Gestes déplacés et remarques sexistes : deux employées de Ladom se plaignent de harcèlement sexuel


Publié / Actualisé
Le défenseur des droits Jacques Toubon a rendu son avis concernant des faits supposés de harcèlement sexuel dont font part deux anciennes employées de Ladom. Celles-ci font part de discrimination sur la base du genre, et de comportements à connotation sexuelle et sexiste. Le défenseur des droits fait plusieurs recommandations, notamment une indemnisation des plaignantes. (Photo d'illustration rb/www.ipreunion.com)
Le défenseur des droits Jacques Toubon a rendu son avis concernant des faits supposés de harcèlement sexuel dont font part deux anciennes employées de Ladom. Celles-ci font part de discrimination sur la base du genre, et de comportements à connotation sexuelle et sexiste. Le défenseur des droits fait plusieurs recommandations, notamment une indemnisation des plaignantes. (Photo d'illustration rb/www.ipreunion.com)

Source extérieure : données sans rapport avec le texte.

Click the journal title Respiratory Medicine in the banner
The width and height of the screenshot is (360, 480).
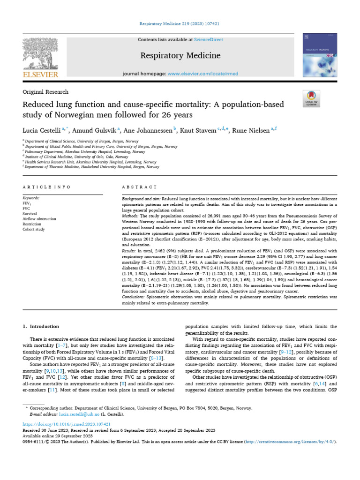coord(180,56)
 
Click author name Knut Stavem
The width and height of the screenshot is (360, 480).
coord(198,130)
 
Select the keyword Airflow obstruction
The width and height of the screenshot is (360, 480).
coord(39,219)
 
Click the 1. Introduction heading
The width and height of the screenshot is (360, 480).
coord(41,326)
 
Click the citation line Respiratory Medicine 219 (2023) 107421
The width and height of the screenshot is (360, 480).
coord(180,23)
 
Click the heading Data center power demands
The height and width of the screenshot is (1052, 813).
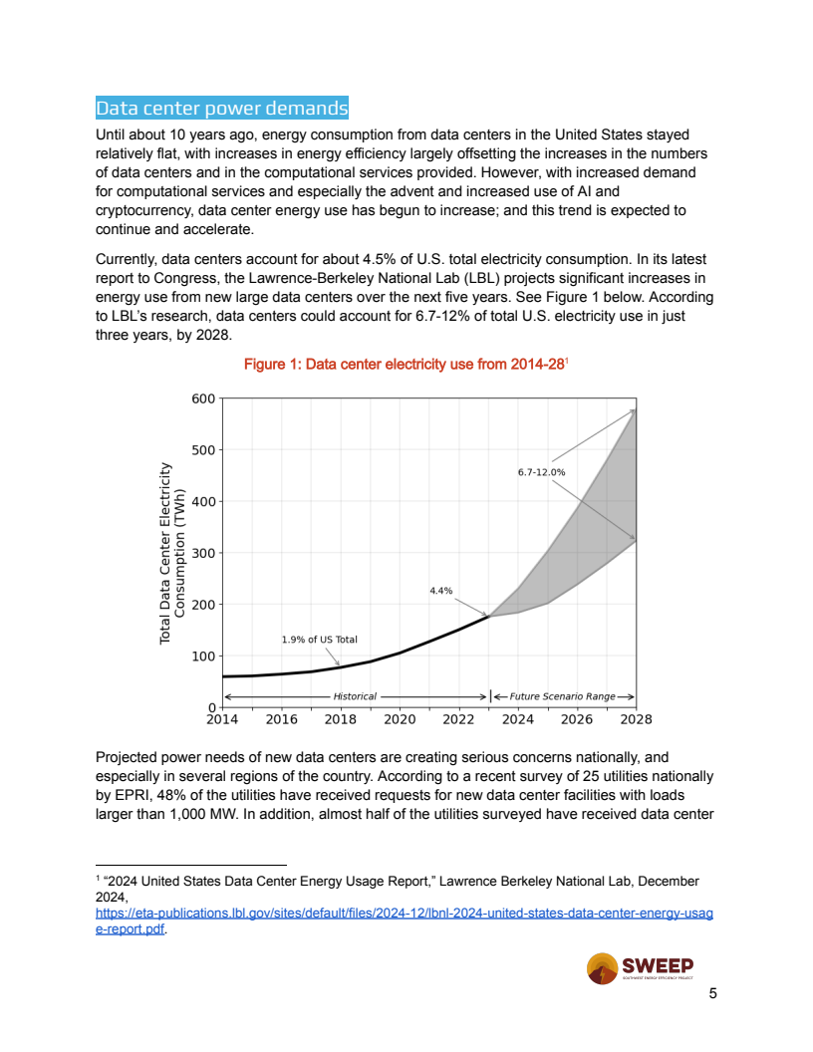221,109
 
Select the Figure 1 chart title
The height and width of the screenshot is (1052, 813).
405,366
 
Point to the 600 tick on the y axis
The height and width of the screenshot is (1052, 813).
202,398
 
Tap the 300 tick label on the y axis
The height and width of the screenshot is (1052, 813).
202,553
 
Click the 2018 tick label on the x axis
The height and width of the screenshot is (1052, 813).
341,719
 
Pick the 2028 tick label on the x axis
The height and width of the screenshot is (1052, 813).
636,719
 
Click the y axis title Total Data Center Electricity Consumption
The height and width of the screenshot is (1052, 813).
172,553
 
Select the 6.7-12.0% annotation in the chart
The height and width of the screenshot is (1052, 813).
541,472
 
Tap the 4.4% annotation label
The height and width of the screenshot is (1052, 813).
440,591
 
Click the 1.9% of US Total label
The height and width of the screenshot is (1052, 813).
319,640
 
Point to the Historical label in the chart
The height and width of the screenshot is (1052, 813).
355,696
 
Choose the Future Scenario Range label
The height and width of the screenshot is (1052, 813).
562,696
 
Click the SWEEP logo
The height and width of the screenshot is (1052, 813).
640,968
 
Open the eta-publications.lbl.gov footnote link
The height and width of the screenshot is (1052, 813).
404,914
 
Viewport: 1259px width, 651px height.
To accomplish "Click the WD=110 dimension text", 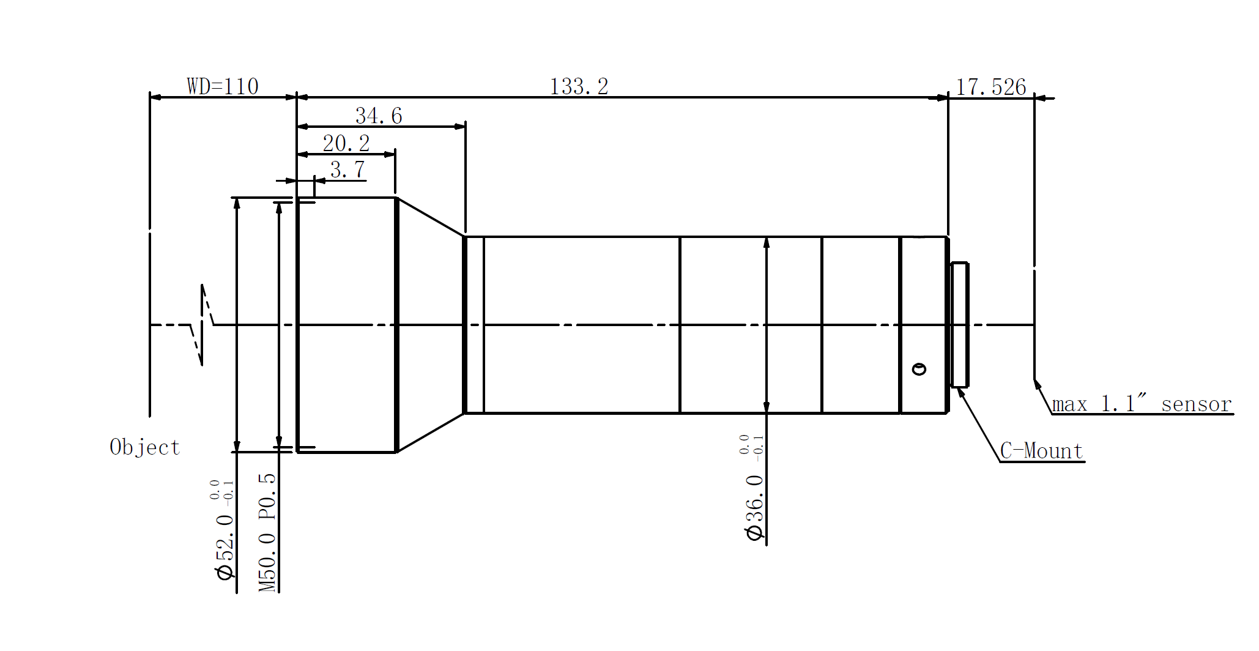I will click(223, 86).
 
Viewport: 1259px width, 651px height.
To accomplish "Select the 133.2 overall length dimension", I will click(579, 86).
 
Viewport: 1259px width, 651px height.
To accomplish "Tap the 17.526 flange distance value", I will click(990, 87).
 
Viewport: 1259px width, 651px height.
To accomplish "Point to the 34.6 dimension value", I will click(379, 116).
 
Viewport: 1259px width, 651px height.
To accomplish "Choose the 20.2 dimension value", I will click(346, 144).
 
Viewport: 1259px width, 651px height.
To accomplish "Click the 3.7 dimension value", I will click(347, 169).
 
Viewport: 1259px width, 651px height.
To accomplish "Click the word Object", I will click(145, 447).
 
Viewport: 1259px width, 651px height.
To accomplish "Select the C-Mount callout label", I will click(1041, 451).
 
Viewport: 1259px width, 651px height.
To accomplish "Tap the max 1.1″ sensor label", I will click(1142, 404).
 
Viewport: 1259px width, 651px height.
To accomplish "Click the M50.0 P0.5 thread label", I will click(267, 532).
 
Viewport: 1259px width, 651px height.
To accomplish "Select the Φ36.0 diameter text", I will click(755, 508).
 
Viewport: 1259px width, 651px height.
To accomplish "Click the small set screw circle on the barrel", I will click(919, 369).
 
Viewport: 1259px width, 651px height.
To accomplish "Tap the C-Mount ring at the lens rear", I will click(959, 325).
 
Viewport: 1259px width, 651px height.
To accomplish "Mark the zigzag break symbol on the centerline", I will click(202, 325).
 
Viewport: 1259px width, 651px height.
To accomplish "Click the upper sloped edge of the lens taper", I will click(430, 217).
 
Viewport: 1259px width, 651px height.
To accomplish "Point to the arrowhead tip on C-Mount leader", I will click(959, 389).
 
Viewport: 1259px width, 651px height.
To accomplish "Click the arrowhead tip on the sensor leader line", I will click(1035, 381).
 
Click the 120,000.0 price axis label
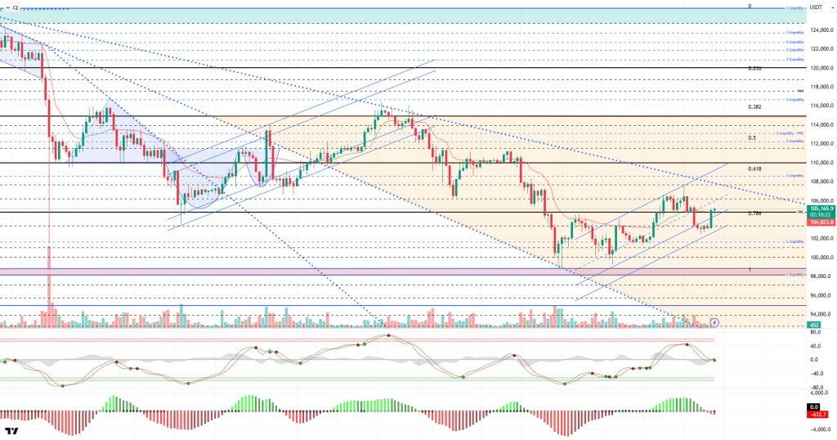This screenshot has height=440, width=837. [821, 68]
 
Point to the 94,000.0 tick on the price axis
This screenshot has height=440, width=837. [820, 314]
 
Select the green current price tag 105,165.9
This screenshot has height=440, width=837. [821, 209]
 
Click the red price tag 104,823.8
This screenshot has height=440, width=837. [821, 222]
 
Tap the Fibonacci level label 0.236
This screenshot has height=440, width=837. [754, 69]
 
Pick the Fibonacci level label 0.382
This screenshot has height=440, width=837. [754, 107]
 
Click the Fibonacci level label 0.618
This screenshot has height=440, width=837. [754, 168]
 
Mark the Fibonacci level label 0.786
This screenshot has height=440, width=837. [754, 213]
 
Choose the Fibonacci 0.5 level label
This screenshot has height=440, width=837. [751, 138]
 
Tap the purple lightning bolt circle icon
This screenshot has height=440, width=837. [715, 323]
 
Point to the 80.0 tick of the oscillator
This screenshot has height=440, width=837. [815, 332]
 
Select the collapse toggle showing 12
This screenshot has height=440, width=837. [12, 7]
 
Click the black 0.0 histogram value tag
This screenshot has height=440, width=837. [812, 406]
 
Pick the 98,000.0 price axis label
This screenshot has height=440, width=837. [820, 276]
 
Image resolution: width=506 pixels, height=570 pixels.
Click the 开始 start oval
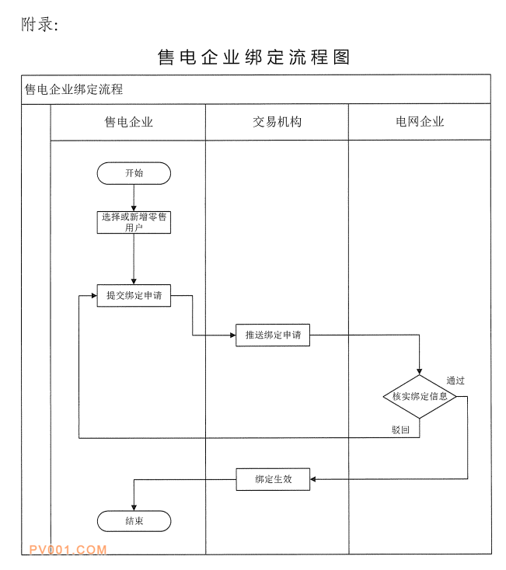pos(134,173)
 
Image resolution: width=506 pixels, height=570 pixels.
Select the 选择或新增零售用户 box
pos(134,222)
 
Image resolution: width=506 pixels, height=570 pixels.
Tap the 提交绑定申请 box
pos(134,296)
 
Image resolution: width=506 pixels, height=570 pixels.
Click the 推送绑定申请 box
pos(273,335)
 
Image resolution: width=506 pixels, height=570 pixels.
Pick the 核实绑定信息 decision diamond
pos(420,396)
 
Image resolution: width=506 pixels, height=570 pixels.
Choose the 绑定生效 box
pos(273,479)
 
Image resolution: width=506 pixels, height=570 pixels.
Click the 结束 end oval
pos(134,521)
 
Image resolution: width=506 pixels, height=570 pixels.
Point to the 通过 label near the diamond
pos(455,381)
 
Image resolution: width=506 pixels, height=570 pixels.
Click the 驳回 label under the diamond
pos(400,429)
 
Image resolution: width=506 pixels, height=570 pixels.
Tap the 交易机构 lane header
pos(277,122)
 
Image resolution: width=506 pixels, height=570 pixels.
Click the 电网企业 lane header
pos(420,122)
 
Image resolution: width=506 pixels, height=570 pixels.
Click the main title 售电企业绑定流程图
pos(253,57)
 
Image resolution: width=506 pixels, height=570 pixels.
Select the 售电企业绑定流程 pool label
pos(74,89)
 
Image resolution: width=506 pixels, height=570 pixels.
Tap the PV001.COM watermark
pos(68,550)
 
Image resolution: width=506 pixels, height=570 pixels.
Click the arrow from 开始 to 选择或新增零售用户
pos(134,197)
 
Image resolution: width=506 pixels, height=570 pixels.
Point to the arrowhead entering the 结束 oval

"Saisi par Mesdames X et Y, conseillères en insertion professionnelle au sein de LADOM Z, qui estiment avoir fait l’objet de discrimination en raison de propos et de comportements à connotation sexuelle et sexiste de la part de leur supérieur hiérarchique et se plaignent de l’absence de mesure de prévention et de protection de la part de leur employeur" indique le défenseur des droits Jacques Toubon dans sa décision qui date déjà de mars 2020.

- "Gestes à connotation sexuelle" -

La première, "Madame X" a intégré Ladom en 2004, et a été affectée sur un poste de conseillère de insertion professionnelle. De retour de son congé parental, en 2013, l'employée explique avoir été "mise en difficulté de ses missions". Le défenseur des droits raconte qu'elle "subissait [des] humiliations devant les partenaires extérieurs et ses collègues". Ainsi son responsable "aurait indiqué à ses collègues lors d’une réunion où elle n’avait pas pu se rendre, qu’elle préférait rester avec les militaires pour 'se faire tripoter'". A cela s'ajoutent "un comportement déplacé à son égard, caractérisé par des propos et des gestes à connotation sexuelle".

À compter de juillet 2014, Mme X est placée en congé de maladie. "Elle impute la dégradation de son état de santé à ses mauvaises conditions de travail dues au management autoritaire et maltraitant de M. B ainsi qu’à ses agissements à connotation sexuelle" précise Jacques Toubon.

Quant à "Madame Y", elle a intégré Ladom en 2008 "comme chargée de mission puis comme conseillère en insertion professionnelle". "Elle a été licenciée pour inaptitude physique définitive le 28 juin 2019 au regard de l’altération de son état de santé. Mme Y considère que cette inaptitude définitive est liée aux faits de harcèlement moral et sexuel subis de la part de M. B (le responsable, ndlr)" explique le défenseur des droits.

Les deux plaignantes parlent toutes les deux de "paroles déplacées parlant de sexe, des gestes déplacés touchant le corps des salariés femmes, des gestes déplacés où il montre qu’il touche ses fesses et son sexe, des pressions fortes nous dissuadant d’émettre toute plainte concernant notre souffrance au travail causée par son management auprès de la direction générale, nous promettant la guerre".

- Indemnisation recommandée -

Le défenseur des droits rend sa décision et recommande quatre choses auprès du directeur général de Ladom :

"- d’indemniser les réclamantes pour les préjudices subis en application de l’article 11 de la loi du 13 juillet 1983 et de la circulaire du 9 mars 2018 qui rappelle que " la mise en oeuvre de la protection fonctionnelle accordée par l’administration ouvre à la victime le droit d’obtenir directement auprès d’elle la réparation du préjudice subi " ;
- de faire appel à un prestataire extérieur qualifié pour la réalisation des enquêtes portant sur les situations de harcèlement sexuel et sexiste, et de discrimination ;
- de former les encadrants à la prévention et à la détection des situations de harcèlement sexuel et sexiste ;
- de rappeler à l’ensemble du personnel les sanctions disciplinaires encourues par les auteurs de harcèlement sexuel et l’obligation pour tout agent de signaler de tels faits à la hiérarchie ou à la cellule dédiée " Discri "."

A préciser que Ladom de La Réunion n'est pas concernée par cette affaire.